→ SOURCE:
--- --- ---

Gilligan … the Skipper too … the millionaire, and his wife … the movie star … the professor and Mary Ann: Remember them? They all knew better. When the SS Minnow ship-wrecked on that uninhabited island off of Hawaii in 1964, I don’t recall the hapless crew’s first thoughts being: Let’s see, how can we create food and shelter out of nothing, without any effort on our part?
I don’t recall the wealthy passenger Thurston B. Howell, III passing out stimulus checks to his fellow travelers so that they could rush out and spend their way to a vibrant Gilligan’s Island economy.
They understood that before consumption, you must have production. They understood that to have production, you need real people doing real thinking and real labor. And, that’s what they did. That silly little 1960s sitcom that as a teenager I loved so much was way to serious a show to allow the writers to run an episode that portrayed Mr. Howell assuming the role of banker, and telling everyone: “Stand still, and watch my millions shower you with prosperity!” It would have failed after one episode.
They did pretty well on that island, that rag tag group of economic experts. They worked. They had to. But suppose, in one episode, a looting gang of primitive savages invaded the island and began seizing their clothes, food, building materials, hunting weapons, etc., as well as their seed corn (their savings) that was set aside to plant the next harvest? Suppose those savages simply began consuming the stuff created by the ingenuity and hard work of the Gilligan Islanders? Would that have left the shipwrecked crew and passengers more prosperous, or poorer? Now you know why all attempts to stimulate “demand” through government spending always must fail, if prosperity rather than central planning is the goal. Those savages would have created plenty of “demand”, just like our president wants to do with government money.

--- --- ---

→ THE TASKS:
A. Answer these from the Gilligan's Island passage:
(i) In what year does the passage say the SS Minnow was shipwrecked?
(ii) What does the passage say the seed corn represented?
(iii) What is the full name of the wealthy passenger?
B. Using the Gilligan's Island passage, explain in one to three sentences why the castaways needed real people doing real thinking and real labor.
C. Carry on with the Gilligan's Island passage, starting right after its final sentence.

--- --- ---

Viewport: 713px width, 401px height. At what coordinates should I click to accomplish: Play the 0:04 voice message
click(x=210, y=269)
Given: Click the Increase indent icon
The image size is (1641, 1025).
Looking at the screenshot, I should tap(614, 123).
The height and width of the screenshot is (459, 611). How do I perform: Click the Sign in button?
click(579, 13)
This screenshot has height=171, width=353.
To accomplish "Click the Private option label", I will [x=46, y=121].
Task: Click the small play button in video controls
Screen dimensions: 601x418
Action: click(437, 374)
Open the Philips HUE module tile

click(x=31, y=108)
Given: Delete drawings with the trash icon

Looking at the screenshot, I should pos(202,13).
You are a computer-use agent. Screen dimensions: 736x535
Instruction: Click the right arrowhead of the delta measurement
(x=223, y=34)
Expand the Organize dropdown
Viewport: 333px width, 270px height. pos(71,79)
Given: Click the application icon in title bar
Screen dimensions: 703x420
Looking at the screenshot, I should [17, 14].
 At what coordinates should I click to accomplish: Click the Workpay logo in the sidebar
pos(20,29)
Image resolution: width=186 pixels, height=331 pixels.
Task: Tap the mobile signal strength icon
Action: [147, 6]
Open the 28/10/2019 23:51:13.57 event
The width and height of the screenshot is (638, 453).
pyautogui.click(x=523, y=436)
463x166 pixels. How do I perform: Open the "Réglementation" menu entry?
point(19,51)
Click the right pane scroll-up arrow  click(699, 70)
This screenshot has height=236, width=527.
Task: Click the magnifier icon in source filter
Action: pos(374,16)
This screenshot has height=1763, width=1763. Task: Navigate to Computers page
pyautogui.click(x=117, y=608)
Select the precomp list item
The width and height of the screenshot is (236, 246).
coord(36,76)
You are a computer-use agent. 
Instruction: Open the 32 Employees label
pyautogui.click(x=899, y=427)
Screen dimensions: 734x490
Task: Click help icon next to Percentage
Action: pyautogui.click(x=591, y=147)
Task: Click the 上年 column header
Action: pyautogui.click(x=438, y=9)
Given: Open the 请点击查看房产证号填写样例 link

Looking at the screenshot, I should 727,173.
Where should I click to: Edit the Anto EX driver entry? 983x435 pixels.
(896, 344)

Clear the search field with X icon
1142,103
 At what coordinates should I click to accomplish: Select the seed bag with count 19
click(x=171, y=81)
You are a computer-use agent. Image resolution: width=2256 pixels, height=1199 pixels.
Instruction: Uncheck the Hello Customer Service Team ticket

--- --- ---

→ RESPONSES BY TASK:
A.
(i) 1964
(ii) Their savings, set aside to plant the next harvest
(iii) Thurston B. Howell, III

B. Before the castaways could consume anything, there had to be production. Production required real people doing real thinking and real labor.

C.
What the stimulus champions ignore is the crucial difference between private and government “demand”. They stare blankly at statistics that allegedly show that “the heart of the economy is consumer spending”. But all they see is spending – money changing hands at the cash register. They gape at mid-stream, and miss the linkage between money and work. Consumer spending is not a transaction between a consumer and a producer. It is a trade between two producers.
As any honest “consumer” knows, you need to earn some money before you go to the store. Money must be made, before it can be spent. Every time the federal government creates another program to stimulate demand, it does so – like the savage - by seizing the earnings and savings of the nation’s productive through taxation, deficit spending, or printing press money. Private consumers work for the money they spend, thus creating their own demand. Politicians – from liberals like Obama and to conservatives like Bush – simply steal it. The source of consumer spending is productive work. The source of government spending is economic plunder.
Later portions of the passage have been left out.